__Task details__
Repeat the entries that follow from start to finish, keeping every character.

__Excerpted records__
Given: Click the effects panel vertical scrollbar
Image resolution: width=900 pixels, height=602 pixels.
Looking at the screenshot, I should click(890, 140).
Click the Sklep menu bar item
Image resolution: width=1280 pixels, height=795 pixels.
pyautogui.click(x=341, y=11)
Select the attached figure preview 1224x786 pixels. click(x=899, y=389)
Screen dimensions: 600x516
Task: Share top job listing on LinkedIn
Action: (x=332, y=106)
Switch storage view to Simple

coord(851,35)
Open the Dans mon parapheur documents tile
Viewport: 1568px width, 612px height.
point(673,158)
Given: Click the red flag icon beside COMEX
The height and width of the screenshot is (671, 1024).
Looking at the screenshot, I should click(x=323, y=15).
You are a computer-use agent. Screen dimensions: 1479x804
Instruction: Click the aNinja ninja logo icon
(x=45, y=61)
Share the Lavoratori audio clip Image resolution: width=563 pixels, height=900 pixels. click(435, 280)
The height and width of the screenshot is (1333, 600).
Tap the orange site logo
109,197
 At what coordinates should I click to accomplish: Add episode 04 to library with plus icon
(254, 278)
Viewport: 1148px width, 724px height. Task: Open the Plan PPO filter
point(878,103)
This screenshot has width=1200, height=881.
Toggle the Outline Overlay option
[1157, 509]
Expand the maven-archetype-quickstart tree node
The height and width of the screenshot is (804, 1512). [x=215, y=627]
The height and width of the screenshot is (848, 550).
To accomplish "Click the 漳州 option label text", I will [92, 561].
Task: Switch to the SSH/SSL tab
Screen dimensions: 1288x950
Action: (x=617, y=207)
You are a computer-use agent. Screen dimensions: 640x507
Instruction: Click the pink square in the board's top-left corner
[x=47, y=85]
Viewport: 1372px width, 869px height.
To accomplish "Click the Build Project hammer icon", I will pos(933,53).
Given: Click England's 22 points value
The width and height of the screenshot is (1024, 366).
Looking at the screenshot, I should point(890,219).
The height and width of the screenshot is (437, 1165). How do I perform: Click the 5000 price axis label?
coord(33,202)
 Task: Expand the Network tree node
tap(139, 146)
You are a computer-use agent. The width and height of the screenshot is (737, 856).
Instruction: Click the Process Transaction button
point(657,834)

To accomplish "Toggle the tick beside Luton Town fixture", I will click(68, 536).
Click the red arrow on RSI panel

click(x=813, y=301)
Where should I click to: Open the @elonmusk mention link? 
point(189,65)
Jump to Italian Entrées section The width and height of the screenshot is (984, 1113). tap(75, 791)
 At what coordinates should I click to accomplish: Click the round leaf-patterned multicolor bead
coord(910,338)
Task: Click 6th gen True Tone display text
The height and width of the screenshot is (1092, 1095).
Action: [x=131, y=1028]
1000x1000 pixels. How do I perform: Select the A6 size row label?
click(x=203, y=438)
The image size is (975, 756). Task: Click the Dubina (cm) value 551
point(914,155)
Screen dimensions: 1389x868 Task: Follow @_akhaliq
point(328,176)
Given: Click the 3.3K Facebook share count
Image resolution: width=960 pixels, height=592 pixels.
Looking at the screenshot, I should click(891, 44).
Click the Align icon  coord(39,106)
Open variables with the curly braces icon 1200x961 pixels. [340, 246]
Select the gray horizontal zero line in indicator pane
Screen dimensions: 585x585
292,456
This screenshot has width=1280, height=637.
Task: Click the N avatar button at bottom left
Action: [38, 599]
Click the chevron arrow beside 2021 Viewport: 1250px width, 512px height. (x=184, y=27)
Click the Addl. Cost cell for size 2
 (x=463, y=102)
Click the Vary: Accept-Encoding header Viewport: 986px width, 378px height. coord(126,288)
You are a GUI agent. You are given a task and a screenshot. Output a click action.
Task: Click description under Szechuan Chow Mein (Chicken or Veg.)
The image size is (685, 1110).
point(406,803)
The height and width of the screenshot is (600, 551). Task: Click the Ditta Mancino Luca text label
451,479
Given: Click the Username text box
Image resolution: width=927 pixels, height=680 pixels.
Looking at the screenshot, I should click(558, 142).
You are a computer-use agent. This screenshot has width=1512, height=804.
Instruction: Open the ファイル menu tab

__Response area__
Given: Click the effects panel vertical scrollbar
Image resolution: width=900 pixels, height=602 pixels.
Looking at the screenshot, I should click(890, 140).
Click the Sklep menu bar item
Image resolution: width=1280 pixels, height=795 pixels.
pyautogui.click(x=341, y=11)
Select the attached figure preview 1224x786 pixels. click(x=899, y=389)
Screen dimensions: 600x516
Task: Share top job listing on LinkedIn
Action: (x=332, y=106)
Switch storage view to Simple

coord(851,35)
Open the Dans mon parapheur documents tile
Viewport: 1568px width, 612px height.
point(673,158)
Given: Click the red flag icon beside COMEX
The height and width of the screenshot is (671, 1024).
Looking at the screenshot, I should click(x=323, y=15).
You are a computer-use agent. Screen dimensions: 1479x804
Instruction: Click the aNinja ninja logo icon
(x=45, y=61)
Share the Lavoratori audio clip Image resolution: width=563 pixels, height=900 pixels. click(435, 280)
The height and width of the screenshot is (1333, 600).
Tap the orange site logo
109,197
 At what coordinates should I click to accomplish: Add episode 04 to library with plus icon
(254, 278)
Viewport: 1148px width, 724px height. Task: Open the Plan PPO filter
point(878,103)
This screenshot has width=1200, height=881.
Toggle the Outline Overlay option
[1157, 509]
Expand the maven-archetype-quickstart tree node
The height and width of the screenshot is (804, 1512). [x=215, y=627]
The height and width of the screenshot is (848, 550).
To accomplish "Click the 漳州 option label text", I will [92, 561].
Task: Switch to the SSH/SSL tab
Screen dimensions: 1288x950
Action: (x=617, y=207)
You are a computer-use agent. Screen dimensions: 640x507
Instruction: Click the pink square in the board's top-left corner
[x=47, y=85]
Viewport: 1372px width, 869px height.
To accomplish "Click the Build Project hammer icon", I will pos(933,53).
Given: Click England's 22 points value
The width and height of the screenshot is (1024, 366).
Looking at the screenshot, I should point(890,219).
The height and width of the screenshot is (437, 1165). How do I perform: Click the 5000 price axis label?
coord(33,202)
 Task: Expand the Network tree node
tap(139, 146)
You are a computer-use agent. The width and height of the screenshot is (737, 856).
Instruction: Click the Process Transaction button
point(657,834)

To accomplish "Toggle the tick beside Luton Town fixture", I will click(68, 536).
Click the red arrow on RSI panel

click(x=813, y=301)
Where should I click to: Open the @elonmusk mention link? 
point(189,65)
Jump to Italian Entrées section The width and height of the screenshot is (984, 1113). tap(75, 791)
 At what coordinates should I click to accomplish: Click the round leaf-patterned multicolor bead
coord(910,338)
Task: Click 6th gen True Tone display text
The height and width of the screenshot is (1092, 1095).
Action: [x=131, y=1028]
1000x1000 pixels. How do I perform: Select the A6 size row label?
click(x=203, y=438)
The image size is (975, 756). Task: Click the Dubina (cm) value 551
point(914,155)
Screen dimensions: 1389x868 Task: Follow @_akhaliq
point(328,176)
Given: Click the 3.3K Facebook share count
Image resolution: width=960 pixels, height=592 pixels.
Looking at the screenshot, I should click(891, 44).
Click the Align icon  coord(39,106)
Open variables with the curly braces icon 1200x961 pixels. [340, 246]
Select the gray horizontal zero line in indicator pane
Screen dimensions: 585x585
292,456
This screenshot has width=1280, height=637.
Task: Click the N avatar button at bottom left
Action: [38, 599]
Click the chevron arrow beside 2021 Viewport: 1250px width, 512px height. (x=184, y=27)
Click the Addl. Cost cell for size 2
 (x=463, y=102)
Click the Vary: Accept-Encoding header Viewport: 986px width, 378px height. coord(126,288)
You are a GUI agent. You are given a task and a screenshot. Output a click action.
Task: Click description under Szechuan Chow Mein (Chicken or Veg.)
The image size is (685, 1110).
point(406,803)
The height and width of the screenshot is (600, 551). Task: Click the Ditta Mancino Luca text label
451,479
Given: Click the Username text box
Image resolution: width=927 pixels, height=680 pixels.
Looking at the screenshot, I should click(558, 142).
You are a computer-use agent. This screenshot has width=1512, height=804.
Instruction: Open the ファイル menu tab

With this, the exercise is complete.